Could you reproduce the Arrup kyushuensis entry below, word for word from its first line to its last?

(PAGE EXCERPT)

Arrup kyushuensis

Scientific classification
- Kingdom: Animalia
- Phylum: Arthropoda
- Subphylum: Myriapoda
- Class: Chilopoda
- Order: Geophilomorpha
- Family: Mecistocephalidae
- Genus: Arrup
- Species: A. kyushuensis
- Binomial name: Arrup kyushuensis Uliana, Bonato & Minelli, 2007

= Arrup kyushuensis =

- Genus: Arrup
- Species: kyushuensis
- Authority: Uliana, Bonato & Minelli, 2007

Species of centipede

Arrup kyushuensis is a species of soil centipede in the family Mecistocephalidae. This centipede is found in Japan. This species features 41 pairs of legs without intraspecific variation and can reach 28 mm in length.

== Discovery ==
This species was first described in 2007 by the Italian biologists Marco Uliana, Lucio Bonato, and Alessandro Minelli based on a male holotype and a female paratype found in 1985 in Shimabara in Nagasaki Prefecture on the island of Kyushu in Japan. The species name refers to the type locality. These biologists also examined 21 other specimens, including not only adults but also juveniles. The male holotype is deposited in the National Museum of Nature and Science in Tokyo.

(End PAGE EXCERPT)
(RECORDED INFORMATION)

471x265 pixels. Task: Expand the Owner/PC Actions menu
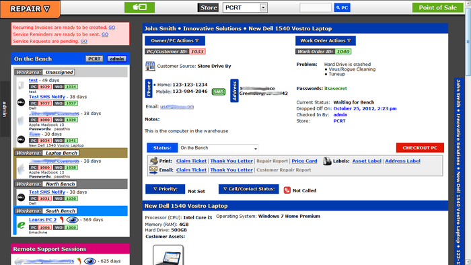point(175,40)
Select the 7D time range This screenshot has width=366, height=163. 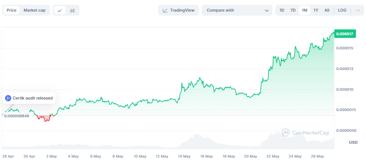coord(293,10)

(End RECORDED INFORMATION)

**SOLUTION TO THIS EXERCISE:**
Arrup kyushuensis

Scientific classification
- Kingdom: Animalia
- Phylum: Arthropoda
- Subphylum: Myriapoda
- Class: Chilopoda
- Order: Geophilomorpha
- Family: Mecistocephalidae
- Genus: Arrup
- Species: A. kyushuensis
- Binomial name: Arrup kyushuensis Uliana, Bonato & Minelli, 2007

= Arrup kyushuensis =

- Genus: Arrup
- Species: kyushuensis
- Authority: Uliana, Bonato & Minelli, 2007

Species of centipede

Arrup kyushuensis is a species of soil centipede in the family Mecistocephalidae. This centipede is found in Japan. This species features 41 pairs of legs without intraspecific variation and can reach 28 mm in length.

== Discovery ==
This species was first described in 2007 by the Italian biologists Marco Uliana, Lucio Bonato, and Alessandro Minelli based on a male holotype and a female paratype found in 1985 in Shimabara in Nagasaki Prefecture on the island of Kyushu in Japan. The species name refers to the type locality. These biologists also examined 21 other specimens, including not only adults but also juveniles. The male holotype is deposited in the National Museum of Nature and Science in Tokyo.